◆ **Task to carry out**: No picture should appear in the copy. Transcribe exactly, and only, the lines from the one with "Screen dimensions: 610x439" through the last line of the data below.

◆ **Data records**:
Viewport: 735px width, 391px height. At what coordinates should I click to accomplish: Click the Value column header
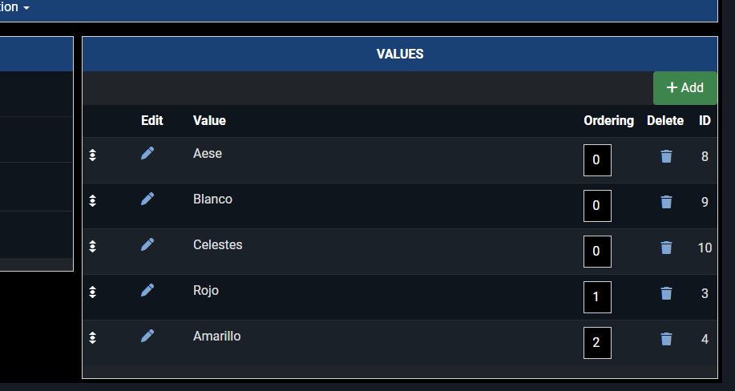tap(209, 121)
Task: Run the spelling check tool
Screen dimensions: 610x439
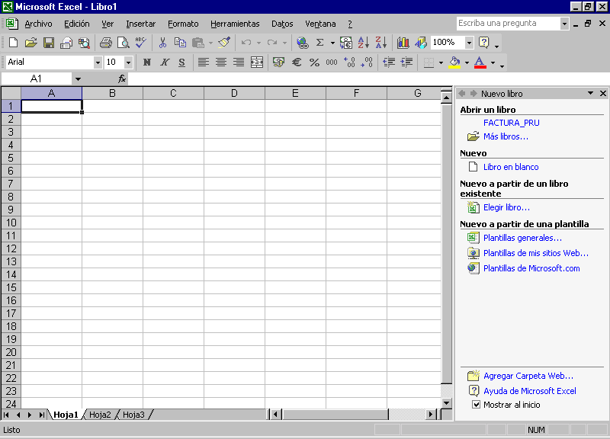Action: click(x=140, y=43)
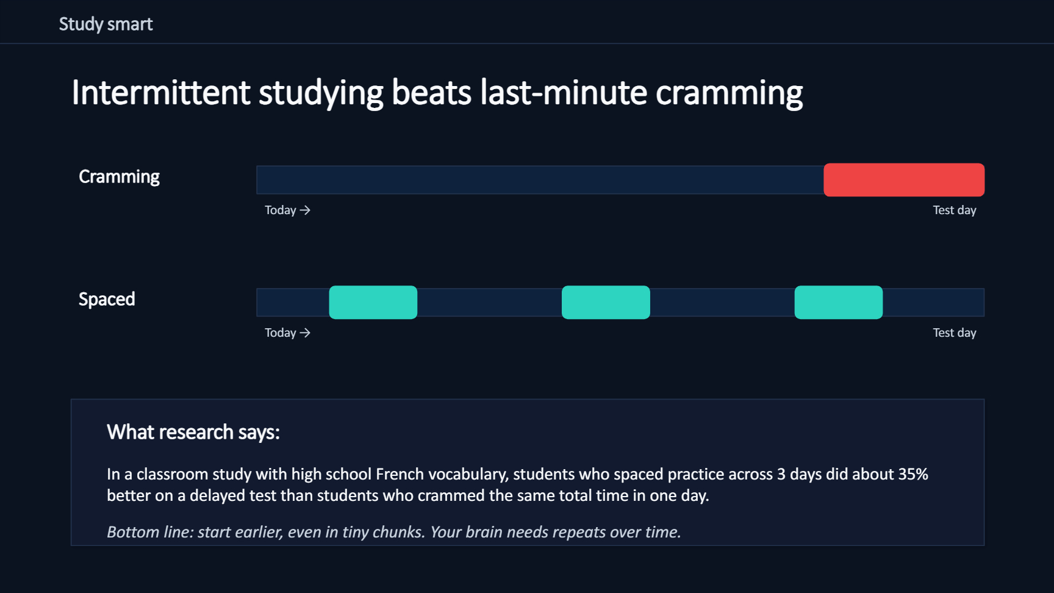This screenshot has width=1054, height=593.
Task: Select the first teal spaced study block
Action: pyautogui.click(x=373, y=303)
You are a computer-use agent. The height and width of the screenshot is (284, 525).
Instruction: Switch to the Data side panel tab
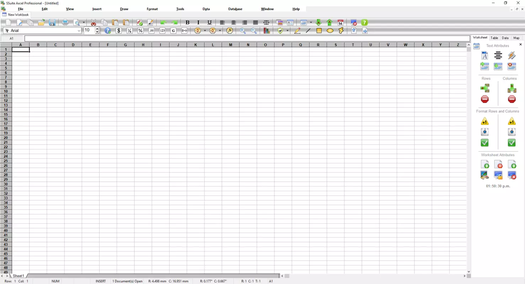pos(505,38)
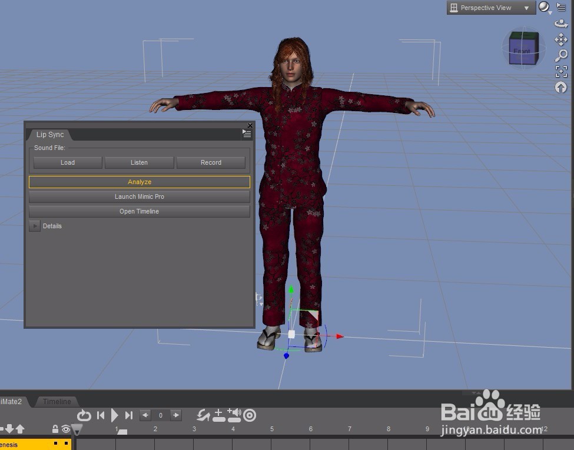
Task: Switch to the Timeline tab
Action: (x=56, y=402)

◆ **Exercise response**:
Screen dimensions: 610x439
Action: click(x=140, y=43)
This screenshot has width=1054, height=593.
Task: Select the first teal spaced study block
Action: pyautogui.click(x=373, y=303)
You are a computer-use agent. The height and width of the screenshot is (284, 525).
Instruction: Switch to the Data side panel tab
pos(505,38)
Task: Switch to the Timeline tab
Action: (x=56, y=402)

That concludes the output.